In der Medizintechnik spielt die Auswahl eines geeigneten Werkstoffs für chirurgische Instrumente eine besonders große Rolle. In diesem Einsatzgebiet werden hohe Ansprüche an die verwendeten Materialien und ihre Beständigkeit gestellt.

Medizintechnik

Dabei entscheiden vor allem die chemische Resistenz, die abrasive Beständigkeit der Oberfläche und aseptischen Eigenschaften über die Eignung eines Werkstoffs. Rostfreier Edelstahl ist grundsätzlich gut geeignet für Umgebungen, die hohen hygienischen Standards gerecht werden müssen. Absolute Hygiene ist im medizinischen Bereich bei verwendeten Apparaturen, Hilfsmitteln und deren Konstruktionswerkstoffe Voraussetzung. Die dauerhafte Beständigkeit von Oberflächen gegen mechanische Beanspruchung und  Behandlung mit Reinigungs- und Desinfektionsmitteln ist Voraussetzung für den Einsatz von Edelstahl in der Medizintechnik. Die Oberflächengüte ist ein entscheidender Faktor für den späteren Einsatz. Zerkratzte oder aufgeraute Oberflächen sind inakzeptabel, da diese Keimbefall  begünstigen. Grundsätzlich gilt je höher die Oberflächenhärte eines Werkstoffes ist, desto robuster ist das Material gegenüber mechanischer Belastung. Neben Widerstand gegen abrasive Beanspruchung ist auch die Beständigkeit gegenüber Korrosionsprozessen wichtig, um Materialbeschädigungen vorzubeugen. Die meisten Edelstahlsorten weisen eine nur geringe Beständigkeit gegen Korrosion und mechanischer Belastung auf. In vielen Fällen kann diese durch das Härtungsverfahren BORINOX® verbessert werden. Dieses Verfahren wurde speziell dafür entwickelt, hoch chrom- und nickelhaltige rostfreie Edelstahlsorten zu härten und so vor Verschleiß zu schützen.
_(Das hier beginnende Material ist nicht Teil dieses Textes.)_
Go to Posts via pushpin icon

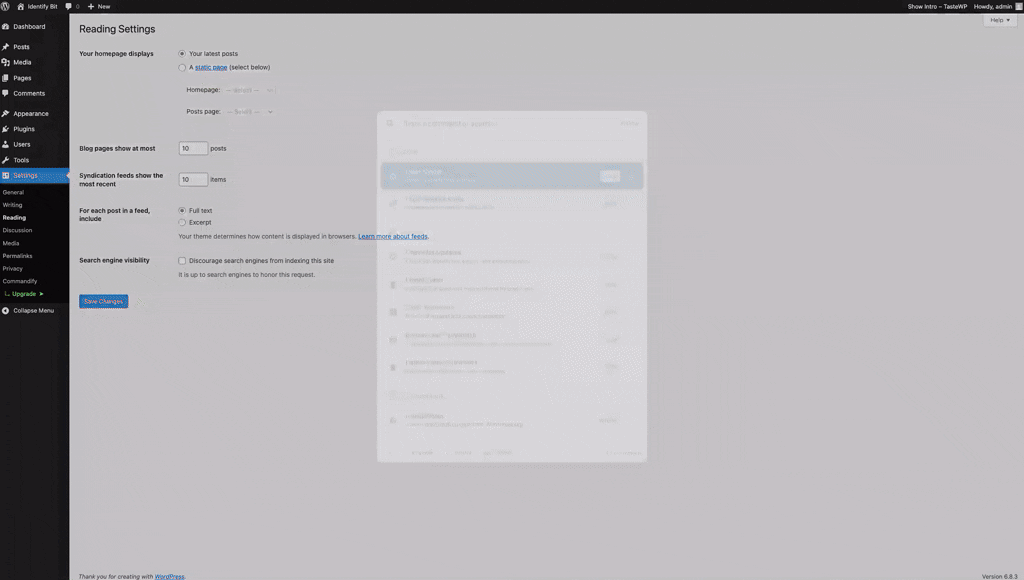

BORINOX® hilft Produkte für die Medizintechnik langlebiger und kostengünstiger zu produzieren.

In welchen Bereichen kann BORINOX® eingesetzt werden?

Die Einsatzmöglichkeiten von gehärtetem Edelstahl in der Medizintechnik sind vielfältig und reichen von Klemmen, Schabern, Messern und Schneidwerkzeugen über Fräser bis hin zu minimal-invasiven chirurgischen Instrumenten. Das BORINOX® Verfahren gewährleistet eine Erhöhung der Oberflächenhärte bei gleichzeitigem Erhalt der guten Korrosionseigenschaften.

Wie hilft Edelstahl härten?

Beim Anwendung des BORINOX® Verfahrens bleiben die positiven Eigenschaften der bisher verwendeten Materialen vollständig erhalten. Es ist keine Substitution der verwendeten Werkstoffe notwendig. Die Aufhärtung der Oberfläche kann die Lebensdauer der verwendeten Teile bei Beanspruchung durch Abrasion, Adhäsion, Tribooxdidation, Erosionsverschleiß oder Kavitation deutlich verlängern.

Diese Materialien können mit dem BORINOX® Verfahren gehärtet werden

In der Medizintechnik werden häufig austenitische Stahlqualitäten wie der 1.4401 und 1.4404 eingesetzt. Für Klingen und Schaber und Fräser kommen auch martensitisch härtbare Werkstoffe wie der 17-4 PH zum Einsatz. Beide Materialgruppen eignen sich in besonderer Weise, um mit dem BORINOX® Verfahren behandelt zu werden.